Isu Perubahan Iklim Masih Dianggap Isu Tingkat “Dewa”

Reading time: 2 menit
Foto : Danny Kosasih

Jakarta (Greeners) – Isu Perubahan Iklim hingga saat ini masih dianggap sebagai isu yang hanya dimengerti oleh para akademisi, Lembaga Swadaya Masyarakat, Kementerian maupun masyarakat dengan tingkat pengetauan yang tinggi. Hal tersebut diakui oleh Direktur Jenderal Pengendalian Perubahan Iklim Kementerian Lingkungan Hidup dan Kehutanan (KLHK), Nur Masripatin.

Menurut Nur, isu perubahan iklim saat ini memang masih dianggap sebagai isu yang sulit dimengerti khususnya bagi masyarakat yang memang tidak pernah mengetahui apa itu perubahan iklim.

“Kami ini juga cukup frustasi, lho. Kita sampai mencari siapa orang atau badan yang bisa membantu kami dalam mengkomunikasikan pentingnya isu perubahan iklim ini karena isu ini masih dianggap sebagai isu tingkat “dewa”,” ujar Nur, Jakarta, Senin (05/10).

Nur berharap agar media juga berperan aktif dalam menerjemahkan rumitnya permasalahan isu perubahan iklim ini agar menjadi suatu informasi yang ringan dan mudah untuk dicerna oleh masyarakat.

“Dahulu itu ada yang mengusulkan kalau pembahasan perubahan iklim disamakan dengan pembahasan surga dan neraka. Ini bagaimana caranya media bisa membuat masyarakat percaya tentang perubahan iklim tanpa harus meminta buktinya,” tutur Nur berseloroh.

Menurut Nur, Asia saat ini telah dianggap sebagai salah satu wilayah yang paling rentan terhadap dampak perubahan iklim. Diperkirakan ada sekitar 24 pulau-pulau kecil di Indonesia telah tenggelam akibat kenaikan elevasi muka air laut atau Sea Level Rise (SLR) dan pada tahun 2030 diprediksi akan meningkat menjadi sekitar 2000 pulau.

Rizaldi Boer, Anggota Dewan Pembina Indonesia Climate Aliance juga mengamini pernyataan Nur. Menurutnya, isu perubahan iklim sebenarnya adalah isu yang sangat menarik. Namun yang terjadi sekarang, semua pihak masih belum bisa menjadikan isu yang menarik ini menjadi isu yang penting.

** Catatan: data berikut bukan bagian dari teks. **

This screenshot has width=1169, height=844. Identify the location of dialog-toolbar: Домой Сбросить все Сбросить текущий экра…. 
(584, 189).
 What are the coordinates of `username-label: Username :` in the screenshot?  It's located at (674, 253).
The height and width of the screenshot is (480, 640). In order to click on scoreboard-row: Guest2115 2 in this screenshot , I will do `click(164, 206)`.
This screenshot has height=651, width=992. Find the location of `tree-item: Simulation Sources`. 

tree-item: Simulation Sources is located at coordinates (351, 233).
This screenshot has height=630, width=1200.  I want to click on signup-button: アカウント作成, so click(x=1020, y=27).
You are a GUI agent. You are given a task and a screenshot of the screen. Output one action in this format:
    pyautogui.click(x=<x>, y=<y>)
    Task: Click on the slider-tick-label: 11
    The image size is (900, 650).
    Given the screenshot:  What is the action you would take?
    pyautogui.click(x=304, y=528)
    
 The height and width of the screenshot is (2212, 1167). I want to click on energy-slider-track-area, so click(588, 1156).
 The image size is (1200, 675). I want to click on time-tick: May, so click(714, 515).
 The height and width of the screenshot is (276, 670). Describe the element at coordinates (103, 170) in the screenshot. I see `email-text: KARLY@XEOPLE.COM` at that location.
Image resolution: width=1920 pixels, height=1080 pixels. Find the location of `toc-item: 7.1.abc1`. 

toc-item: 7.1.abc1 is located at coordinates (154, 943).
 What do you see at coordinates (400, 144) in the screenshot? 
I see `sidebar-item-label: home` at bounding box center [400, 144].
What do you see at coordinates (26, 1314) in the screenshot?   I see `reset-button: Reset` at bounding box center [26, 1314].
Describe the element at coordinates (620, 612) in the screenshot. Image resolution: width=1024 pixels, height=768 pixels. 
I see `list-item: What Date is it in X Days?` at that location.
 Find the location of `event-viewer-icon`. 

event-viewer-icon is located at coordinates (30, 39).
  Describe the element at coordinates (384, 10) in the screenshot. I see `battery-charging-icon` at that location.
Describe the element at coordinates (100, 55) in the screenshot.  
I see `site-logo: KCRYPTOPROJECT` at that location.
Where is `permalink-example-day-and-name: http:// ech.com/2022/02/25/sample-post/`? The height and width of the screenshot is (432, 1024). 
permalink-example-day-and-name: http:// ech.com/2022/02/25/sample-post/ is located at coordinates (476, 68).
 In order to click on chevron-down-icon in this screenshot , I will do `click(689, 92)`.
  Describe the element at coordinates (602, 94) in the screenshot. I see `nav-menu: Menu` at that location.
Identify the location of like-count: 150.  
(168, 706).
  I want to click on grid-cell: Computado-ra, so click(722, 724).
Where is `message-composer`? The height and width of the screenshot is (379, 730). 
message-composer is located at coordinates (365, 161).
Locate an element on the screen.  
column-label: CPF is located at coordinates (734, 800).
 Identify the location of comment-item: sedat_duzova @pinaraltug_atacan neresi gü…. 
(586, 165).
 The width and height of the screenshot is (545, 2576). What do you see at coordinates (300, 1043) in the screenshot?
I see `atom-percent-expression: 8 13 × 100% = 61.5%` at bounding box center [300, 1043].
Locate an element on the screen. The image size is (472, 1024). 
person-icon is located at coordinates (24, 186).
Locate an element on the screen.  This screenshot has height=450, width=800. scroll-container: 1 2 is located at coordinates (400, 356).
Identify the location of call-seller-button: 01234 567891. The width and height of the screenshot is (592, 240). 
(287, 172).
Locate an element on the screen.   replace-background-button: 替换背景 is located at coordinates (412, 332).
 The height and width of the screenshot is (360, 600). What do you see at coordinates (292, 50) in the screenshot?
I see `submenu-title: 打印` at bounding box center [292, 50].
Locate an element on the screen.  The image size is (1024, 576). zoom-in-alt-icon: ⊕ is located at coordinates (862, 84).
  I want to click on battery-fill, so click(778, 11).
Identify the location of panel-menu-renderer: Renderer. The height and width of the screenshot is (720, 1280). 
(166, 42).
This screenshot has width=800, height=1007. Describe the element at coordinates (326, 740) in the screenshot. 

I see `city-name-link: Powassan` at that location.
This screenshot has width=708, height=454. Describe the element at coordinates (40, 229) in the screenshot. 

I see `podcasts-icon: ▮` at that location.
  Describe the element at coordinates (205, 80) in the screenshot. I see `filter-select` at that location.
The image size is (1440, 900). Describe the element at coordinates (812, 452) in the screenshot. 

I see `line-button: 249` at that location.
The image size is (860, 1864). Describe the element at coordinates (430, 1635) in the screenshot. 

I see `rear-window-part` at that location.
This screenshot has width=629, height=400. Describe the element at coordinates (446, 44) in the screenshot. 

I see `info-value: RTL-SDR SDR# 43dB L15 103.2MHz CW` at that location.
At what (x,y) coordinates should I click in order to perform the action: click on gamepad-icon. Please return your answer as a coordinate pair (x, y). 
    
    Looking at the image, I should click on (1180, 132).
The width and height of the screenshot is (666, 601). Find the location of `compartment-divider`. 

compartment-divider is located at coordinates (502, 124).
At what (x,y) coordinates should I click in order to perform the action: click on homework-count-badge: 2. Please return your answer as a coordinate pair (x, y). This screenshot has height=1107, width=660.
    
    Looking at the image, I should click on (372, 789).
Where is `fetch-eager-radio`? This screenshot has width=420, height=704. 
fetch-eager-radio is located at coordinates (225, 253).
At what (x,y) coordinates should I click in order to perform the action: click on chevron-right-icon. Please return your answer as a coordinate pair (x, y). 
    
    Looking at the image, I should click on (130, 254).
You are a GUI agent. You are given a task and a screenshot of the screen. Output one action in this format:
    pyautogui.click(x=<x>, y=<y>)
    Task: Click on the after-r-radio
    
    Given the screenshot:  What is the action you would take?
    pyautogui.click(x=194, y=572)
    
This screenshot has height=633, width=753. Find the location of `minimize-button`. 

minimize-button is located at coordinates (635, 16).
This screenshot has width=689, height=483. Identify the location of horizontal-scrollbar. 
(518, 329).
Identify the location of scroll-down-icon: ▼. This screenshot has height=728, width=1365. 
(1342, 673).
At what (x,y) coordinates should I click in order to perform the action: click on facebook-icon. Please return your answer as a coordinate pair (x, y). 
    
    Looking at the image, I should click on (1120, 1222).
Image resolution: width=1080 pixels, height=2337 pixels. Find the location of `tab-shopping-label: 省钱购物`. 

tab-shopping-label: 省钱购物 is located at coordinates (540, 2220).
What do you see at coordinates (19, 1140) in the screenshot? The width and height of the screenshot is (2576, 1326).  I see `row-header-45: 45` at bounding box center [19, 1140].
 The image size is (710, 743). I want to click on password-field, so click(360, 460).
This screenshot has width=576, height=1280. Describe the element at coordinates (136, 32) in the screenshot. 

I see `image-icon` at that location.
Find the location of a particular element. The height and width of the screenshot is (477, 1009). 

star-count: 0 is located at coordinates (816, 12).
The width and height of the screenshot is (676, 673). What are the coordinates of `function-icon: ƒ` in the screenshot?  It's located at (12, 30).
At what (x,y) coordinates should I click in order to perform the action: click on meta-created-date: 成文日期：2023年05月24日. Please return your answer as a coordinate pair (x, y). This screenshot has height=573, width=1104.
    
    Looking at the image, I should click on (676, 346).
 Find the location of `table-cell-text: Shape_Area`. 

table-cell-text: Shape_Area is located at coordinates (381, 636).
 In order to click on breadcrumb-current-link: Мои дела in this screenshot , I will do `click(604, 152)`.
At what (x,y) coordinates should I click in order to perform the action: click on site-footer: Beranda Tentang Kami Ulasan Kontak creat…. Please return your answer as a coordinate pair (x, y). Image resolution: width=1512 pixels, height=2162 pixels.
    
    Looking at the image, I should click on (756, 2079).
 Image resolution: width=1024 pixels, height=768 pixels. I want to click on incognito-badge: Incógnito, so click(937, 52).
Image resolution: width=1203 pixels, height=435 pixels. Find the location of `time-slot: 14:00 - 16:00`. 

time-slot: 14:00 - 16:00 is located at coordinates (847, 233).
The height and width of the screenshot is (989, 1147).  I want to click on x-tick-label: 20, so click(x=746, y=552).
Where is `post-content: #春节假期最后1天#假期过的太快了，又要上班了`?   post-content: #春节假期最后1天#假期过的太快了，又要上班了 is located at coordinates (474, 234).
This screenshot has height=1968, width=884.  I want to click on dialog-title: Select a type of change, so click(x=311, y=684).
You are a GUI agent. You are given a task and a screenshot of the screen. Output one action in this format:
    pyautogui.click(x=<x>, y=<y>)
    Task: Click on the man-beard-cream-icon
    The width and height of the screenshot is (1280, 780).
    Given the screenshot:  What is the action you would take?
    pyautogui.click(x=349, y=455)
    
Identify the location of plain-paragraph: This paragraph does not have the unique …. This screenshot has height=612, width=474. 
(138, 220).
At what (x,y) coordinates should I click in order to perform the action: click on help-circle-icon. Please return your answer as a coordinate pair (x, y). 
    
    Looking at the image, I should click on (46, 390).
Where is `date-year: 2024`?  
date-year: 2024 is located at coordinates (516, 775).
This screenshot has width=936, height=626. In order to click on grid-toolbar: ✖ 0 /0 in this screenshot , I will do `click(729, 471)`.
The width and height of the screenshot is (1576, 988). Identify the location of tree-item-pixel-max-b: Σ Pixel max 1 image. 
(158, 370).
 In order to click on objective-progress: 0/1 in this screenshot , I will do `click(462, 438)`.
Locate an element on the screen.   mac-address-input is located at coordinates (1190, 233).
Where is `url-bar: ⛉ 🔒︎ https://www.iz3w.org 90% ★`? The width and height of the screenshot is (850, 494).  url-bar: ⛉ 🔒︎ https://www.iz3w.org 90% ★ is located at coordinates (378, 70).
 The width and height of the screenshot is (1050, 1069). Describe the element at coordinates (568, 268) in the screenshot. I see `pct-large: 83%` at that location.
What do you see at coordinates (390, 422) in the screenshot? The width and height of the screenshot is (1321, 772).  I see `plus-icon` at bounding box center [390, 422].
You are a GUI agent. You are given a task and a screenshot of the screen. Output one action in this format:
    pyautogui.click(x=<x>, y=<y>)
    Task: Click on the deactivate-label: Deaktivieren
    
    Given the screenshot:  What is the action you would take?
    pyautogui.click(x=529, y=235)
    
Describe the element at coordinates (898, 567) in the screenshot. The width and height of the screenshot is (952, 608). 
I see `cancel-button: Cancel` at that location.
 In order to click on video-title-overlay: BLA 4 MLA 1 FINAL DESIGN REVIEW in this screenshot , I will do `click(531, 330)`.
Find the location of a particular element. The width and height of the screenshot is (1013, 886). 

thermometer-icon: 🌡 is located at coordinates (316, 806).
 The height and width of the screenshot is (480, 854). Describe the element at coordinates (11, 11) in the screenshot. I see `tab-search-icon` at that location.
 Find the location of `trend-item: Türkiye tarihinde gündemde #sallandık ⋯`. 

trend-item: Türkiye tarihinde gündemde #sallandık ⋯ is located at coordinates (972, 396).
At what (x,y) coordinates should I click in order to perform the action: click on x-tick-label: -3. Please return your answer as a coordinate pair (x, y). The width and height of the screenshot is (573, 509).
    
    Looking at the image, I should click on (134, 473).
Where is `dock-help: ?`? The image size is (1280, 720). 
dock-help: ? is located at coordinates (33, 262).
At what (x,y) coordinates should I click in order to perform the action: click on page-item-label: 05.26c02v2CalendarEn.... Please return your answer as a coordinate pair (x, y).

“Kenapa kita tidak mampu membuat isu ini menjadi penting? karena kita tahu pemerintah daerah pun tidak bisa menerjemahkan isu ini menjadi penting. Sekarang ini makanya kita mencoba bagaimana kegiatan inisiasi Climate Week ini menjadi menarik dan penting,” pungkasnya.

Sebagai informasi, konferensi Perubahan Iklim di Paris, Prancis pada tanggal 30 November hingga 11 Desember 2015 sudah di depan mata. Menghadapi konferensi tersebut, Indonesia perlu banyak persiapan agar sigap untuk terlibat dan memiliki posisi yang kuat dalam kesepakatan global tentang perubahan iklim terbesar di dunia ini. Demi konferensi itu pula, para pemangku kepentingan kini bersatu dalam wadah Indonesia Climate Alliance, yang mana di dalamnya ada pemerintah, praktisi, sektor swasta, lembaga swadaya masyarakat dan juga komunitas.

Pada tanggal 6 hingga 9 Oktober mendatang, para pemangku kepentingan tersebut akan menggelar inisiasi Climate Week dengan tema “Building Climate Change Resilience at Regional, National and Local Level” dengan tujuan untuk mendukung pengarusutamaan ketahanan perubahan iklim melalui pertukaran pengalaman, ide-ide, serta pengetahuan antar pemangku kepentingan di tingkat lokal, nasional maupun regional.

Selain itu, Climate Week ini juga bermaksud untuk mengaktifkan komunikasi, kesamaan pemahaman serta meningkatkan jejaring untuk mendorong kolaborasi di antara para pelaku, badan pemerintah, organisasi nasional maupun internasional serta sektor swasta.